En beneficio del proceso también puede decirse que entre los años 60 y 80 del siglo XX, enfrentar las políticas de los partidos Liberal y Conservador –que ya habían demostrado su naturaleza regresiva por no defender la producción, el trabajo, la democracia y la soberanía– exigía fijar posición frente a la lucha armada. Porque cuatro de las principales fuerzas opuestas al régimen eran organizaciones armadas, las cuales gozaban de un ambiente favorable nacido del repudio al atraso y la pobreza nacional, los poderes globales partidarios del alzamiento y la visión romántica del guerrillero heroico. Fue fuerte, incluso, el punto de vista que calificaba como despreciables a quienes desde la izquierda luchábamos por un cambio profundo del país, pero no le declaramos la guerra a nadie ni respaldamos o justificamos esa declaratoria. Al revés de hoy, entre los partidarios de cambios profundos en Colombia, lo difícil era defender la idea de ganar el respaldo de las mayorías ciudadanas y de la lucha civil como la única opción para transformar el país.

En los debates sobre si se apoyaba o no la lucha armada, hubo uno que resulta útil recordar en este momento: el relativo a si la guerrilla era el producto natural, automático e inevitable, de las pésimas condiciones económicas, sociales y políticas de la Colombia de ese entonces, tan malas como las de hoy. Las “causas objetivas” del conflicto, las llamaron. O, por el contrario, si la declaratoria de guerra a un Estado inicuo era, como dijimos otros, una decisión política de quienes, inicialmente inspirados por la Revolución Cubana, decidieron llegar al poder de esa manera. El debate no era ni es inútil, pues del punto de vista que se asuma dependerá que hoy pueda darse un proceso de paz exitoso, aun si, como parece, la parte económica y social de las negociaciones se limita a los asuntos agrarios.

Porque si algo caracteriza a Santos, como se ha demostrado en cuatro de estas columnas (http://bit.ly/XhEXnl), es su posición en extremo retardataria sobre los asuntos del campo, al que somete a la ruina y la pobreza de la revaluación y las masivas importaciones agropecuarias subsidiadas de las potencias y para el que promueve como falsa solución a sus graves problemas la mayor concentración de la propiedad rural, incluso a favor de las trasnacionales, más un campesinado en el abandono y la miseria o sometido a condiciones semiserviles por la “gran producción” santista. Con este horror oculto tras el tapen-tapen de las 160 mil restituciones por dos millones de hectáreas prometidas en su gobierno, que al finalizar el 2012 apenas sumaron ¡33 restituciones por 162 hectáreas! Y nada dice que Santos, por ninguna razón, va a modificar concepción tan regresiva.

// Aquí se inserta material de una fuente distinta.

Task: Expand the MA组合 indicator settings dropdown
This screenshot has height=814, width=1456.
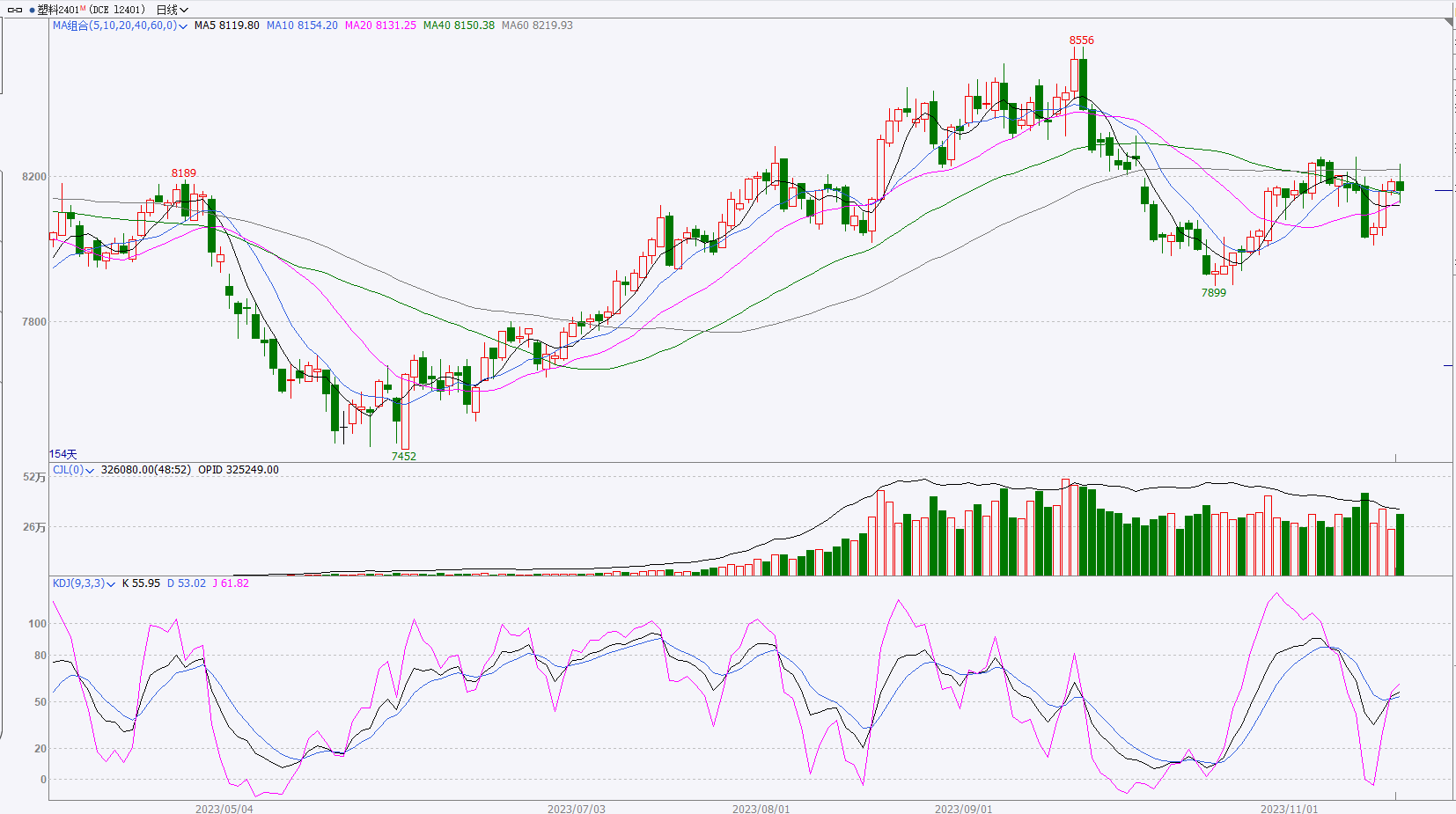Action: tap(183, 26)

Alguien podrá decir, entonces, “pues que no haya proceso de paz y que siga la confrontación militar”. Pero el Polo no respalda esa posición. Porque así en La Habana no se pacten los cambios que requiere la sociedad colombiana para superar el atraso y la pobreza rural que nos avergüenzan ante el mundo –y ni siquiera desaparezca toda forma de violencia en el país–, consideramos positivo que haya varios miles de fusiles menos en los campos de Colombia. Positivo porque disminuyen los sufrimientos que genera una violencia por lo demás estéril, porque en algún momento la sociedad podrá gastar menos de sus recursos en guerra y porque se mejoran las condiciones para ampliar la lucha ciudadana democrática y civilizada, de la que sí podrán salir las grandes trasformaciones económicas, sociales y políticas que requiere el auténtico progreso país.

Ojalá que el gobierno y las Farc –y también el ELN–, tomen las decisiones políticas que le convienen a la Colombia de hoy, de acuerdo con las condiciones de los unos y los otros.